CR1 was defined as a CIP for its multiple actions in regulating
complement activation which highly expressed on erythrocytes and some
myeloid cells. CR1 can bind to C3b/ C4b trapped immune complexes89 thus transfer them to the phagocytes (like Kupffer
cells, macrophage) in the liver or spleen 90 for their
engulfment 91 (Figure 4). Aligning with the growing
evidences, CR1 was found play context dependent roles in inducing immune
tolerance 92,93. Low level of CR1 was detected on B
cells in rheumatoid arthritis (RA) patients. CR1 is involved in blocking
BCR induced B cell proliferation and differentiation into plasmablasts,
and then antibody production 94. iC3b dose dependently
reduces the TLR9 stimulated activation markers of B cells through CR1.

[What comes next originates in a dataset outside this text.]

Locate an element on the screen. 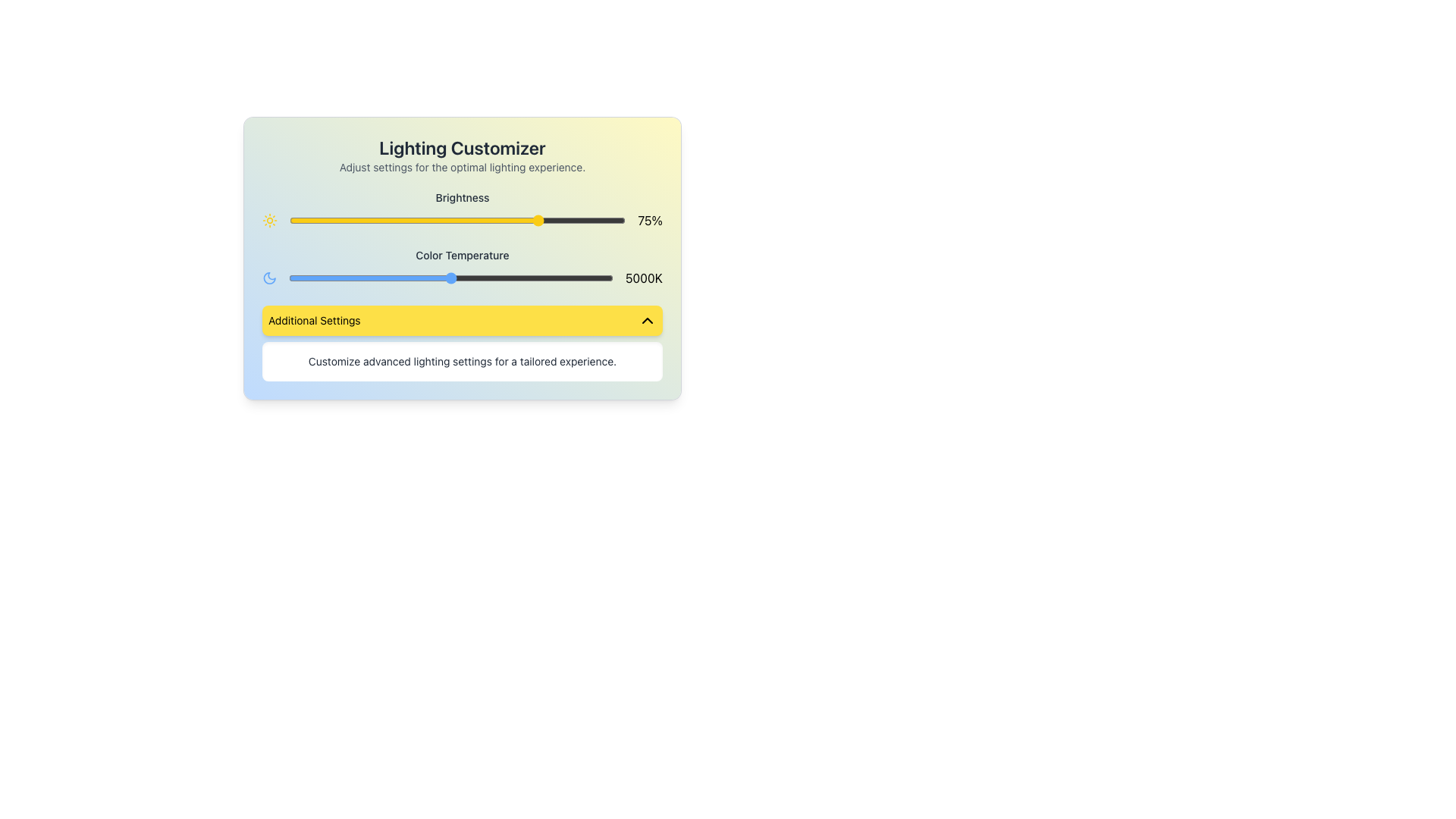 This screenshot has width=1456, height=819. the color temperature is located at coordinates (611, 278).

TLR9 induced cytokine production, antibody production, and B cells
proliferation were all impaired through iC3b/CR1 interaction95. As mentioned above, CR1 can mediate the
elimination of circulating immune complexes and participate in inducing
B cell anergy to self-antigens depending on the micro-environment.
Because of the immune complex clearance and complement regulating
ability, CR1 deficiency are involved in some inflammatory or
self-tolerance disorder-related disease like SLE. SLE is characterized
by the accumulation of IC and auto-antibodies 96, and
it can induce systematic chronic inflammation thus leading to tissue
destruction. Increased apoptotic cell, sub-cellular debris and ICs
derived from the placentation procedure pose a greater challenge to
mother, thus, generally, SLE become worse during pregnancy97. Reduced cell level of CR1 was detected in patients
with SLE, an independent risk factor leading to pathological pregnancy98. At present, it is not clear whether CR1 is
directly involved in adaptive immune tolerance in the local placenta.
However, it is currently known that CR1 gene defects are related to
pregnancy diseases such as PE and premature birth, and it is more common
in the severe HELLP syndrome 99, where inflammation is
an important feature of all these diseases 99,100.